BACKGROUND OF THE INVENTION
[0002] (a) Field of the Invention
[0003] The present invention relates to a plasma display panel
(hereinafter, PDP), and more particularly, to a surface discharge
type PDP with a electrode structure in which a pair of discharge
sustain electrodes formed on one substrate and have a corresponding
pair of bus electrodes within each discharge cell between two
substrates to cause a display discharge.
[0004] (b) Description of the Related Art
[0005] Generally, a plasma display panel is a display device in
which ultraviolet rays generated by gas discharge excite phosphors
to realize predetermined images.

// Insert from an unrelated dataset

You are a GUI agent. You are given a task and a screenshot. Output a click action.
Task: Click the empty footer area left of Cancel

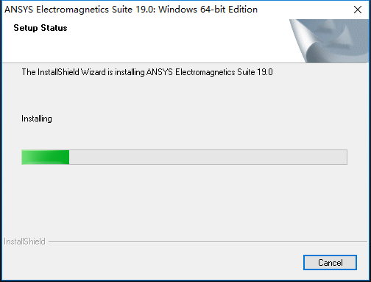pyautogui.click(x=152, y=263)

Such a plasma display panel is
popular for wide screen display devices since it enables the
manufacture of large screen sizes with high resolution.
[0006] Referring to FIG. 4, a generally known PDP is formed with
address electrodes 112 along one direction (in the X-axis direction
of the drawing) on a rear substrate 110, and a dielectric layer 113
is formed on a surface of the rear substrate 110 covering the
address electrodes 112. On the dielectric layer 113, barrier ribs
115 of stripe pattern are formed to place between each of the
address electrodes 112, and red (R) , green (G), and blue (B)
phosphor layers 117 are formed on each of the barrier ribs 115.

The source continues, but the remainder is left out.